Work with data in engines that support Apache Iceberg tables including query engines (Sonar), processing engines (Spark), and streaming engines (Flink).
Reproduce ML models or dashboards based on a specific point in time without managing expensive data copies. Track the evolution of lakehouse data over time, with visibility into who made changes to data.
Dremio’s functions are divided between virtual private clouds (VPCs): Dremio’s and yours. Dremio’s VPC acts as the control plane. Your VPC acts as an execution plane. If you use multiple cloud accounts with Dremio, each VPC acts as an execution plane.
Dremio’s Control Plane
There are two Dremio control planes, one hosted in North America and the other hosted in Europe, but their functions are identical. Each of the two control planes hosts Dremio’s web interface, handles query requests, hosts REST API endpoints, and manages the engines for all of the customers that are using that plane, keeping the experiences for each customer separate. The control plane also stores data about the jobs that run your organization’s queries, statistics about your organization’s use of Dremio, and other metadata.
The Execution Plane
In your VPC resides the execution plane, which consists of one or more compute engines per subnet. Engines are provisioned automatically as needed for the execution of queries. For example, if the VPC for your organization is running in AWS, Dremio’s control plane deploys compute engines as AWS EC2 instances within your VPC. The execution plane is also where your data is stored, and where the metadata for your Sonar projects and Arctic catalogs is stored.
Objects in Dremio Cloud
An organization is the account within Dremio Cloud in which work is done. An organization is created during the sign-up process.

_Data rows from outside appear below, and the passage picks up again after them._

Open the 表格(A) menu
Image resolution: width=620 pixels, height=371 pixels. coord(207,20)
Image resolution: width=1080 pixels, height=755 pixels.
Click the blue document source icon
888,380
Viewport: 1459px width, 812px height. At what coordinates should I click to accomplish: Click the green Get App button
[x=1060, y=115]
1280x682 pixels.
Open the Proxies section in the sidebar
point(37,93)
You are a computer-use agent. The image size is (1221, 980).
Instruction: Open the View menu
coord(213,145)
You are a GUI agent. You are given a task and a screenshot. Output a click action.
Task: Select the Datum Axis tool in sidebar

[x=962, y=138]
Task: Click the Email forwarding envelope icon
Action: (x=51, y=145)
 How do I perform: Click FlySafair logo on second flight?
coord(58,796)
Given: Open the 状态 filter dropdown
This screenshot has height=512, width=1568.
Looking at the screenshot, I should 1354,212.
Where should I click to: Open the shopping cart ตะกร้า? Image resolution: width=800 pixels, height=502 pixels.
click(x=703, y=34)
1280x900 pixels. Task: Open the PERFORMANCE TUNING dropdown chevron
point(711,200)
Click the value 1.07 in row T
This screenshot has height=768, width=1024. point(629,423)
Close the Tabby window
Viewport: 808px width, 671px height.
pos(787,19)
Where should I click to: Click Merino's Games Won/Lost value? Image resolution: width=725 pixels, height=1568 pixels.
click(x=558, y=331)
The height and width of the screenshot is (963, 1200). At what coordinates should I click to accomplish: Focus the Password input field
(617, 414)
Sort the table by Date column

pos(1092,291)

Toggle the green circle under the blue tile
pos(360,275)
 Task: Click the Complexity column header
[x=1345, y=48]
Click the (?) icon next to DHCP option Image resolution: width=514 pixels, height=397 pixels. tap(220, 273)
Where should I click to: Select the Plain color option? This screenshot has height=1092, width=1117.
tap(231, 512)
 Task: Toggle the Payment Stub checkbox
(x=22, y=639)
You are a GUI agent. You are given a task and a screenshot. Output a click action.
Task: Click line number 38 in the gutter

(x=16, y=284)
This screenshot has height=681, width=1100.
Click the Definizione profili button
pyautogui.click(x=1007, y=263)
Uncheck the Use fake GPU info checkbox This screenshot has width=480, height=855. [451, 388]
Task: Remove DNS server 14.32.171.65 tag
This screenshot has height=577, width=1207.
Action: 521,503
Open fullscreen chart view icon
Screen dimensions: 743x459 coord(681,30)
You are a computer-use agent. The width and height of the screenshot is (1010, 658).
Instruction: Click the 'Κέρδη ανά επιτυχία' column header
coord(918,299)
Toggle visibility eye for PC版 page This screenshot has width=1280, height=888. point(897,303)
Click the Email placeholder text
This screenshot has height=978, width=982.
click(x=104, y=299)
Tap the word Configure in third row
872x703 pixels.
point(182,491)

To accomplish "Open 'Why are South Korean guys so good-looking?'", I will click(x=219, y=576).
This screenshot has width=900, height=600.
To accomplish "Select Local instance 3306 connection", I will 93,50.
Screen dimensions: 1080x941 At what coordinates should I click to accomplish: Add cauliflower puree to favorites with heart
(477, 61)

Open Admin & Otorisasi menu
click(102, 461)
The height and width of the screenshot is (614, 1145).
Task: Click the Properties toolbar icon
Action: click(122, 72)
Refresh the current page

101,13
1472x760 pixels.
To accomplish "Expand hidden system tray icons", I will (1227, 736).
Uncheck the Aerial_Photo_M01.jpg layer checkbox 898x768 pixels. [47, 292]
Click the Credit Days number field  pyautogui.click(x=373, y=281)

A cloud represents a compute environment (AWS) in which Sonar engines run. Each object holds the credentials (access key/cross-account role) for each cloud that is configured and is associated with a particular Amazon Virtual Private Cloud (Amazon VPC), where compute resources are launched. A single cloud can be associated with more than one project. For more information, see Managing Clouds.
Users can work in all projects and catalogs in an organization.
When users are added to an organization by an organization administrator, the administrator assigns them roles that determine what they are allowed to do. Each user is assigned the Admin role, the Public role, or both when added to an organization. These roles are currently pre-configured in Sonar. You can add additional roles to suit the needs of your organization.
Learn more about Sonar projects in Overview of Sonar.
Learn more about Arctic catalogs in Overview of Arctic.
Signing Up for Dremio Cloud
If you don’t already have a Dremio Cloud account, there are two ways to get one:
- Sign up for an account, and create your own Dremio Cloud organization in the process. See Signing Up for Dremio Cloud.
- Be invited to a Dremio Cloud organization, then follow the instructions sent to your email account.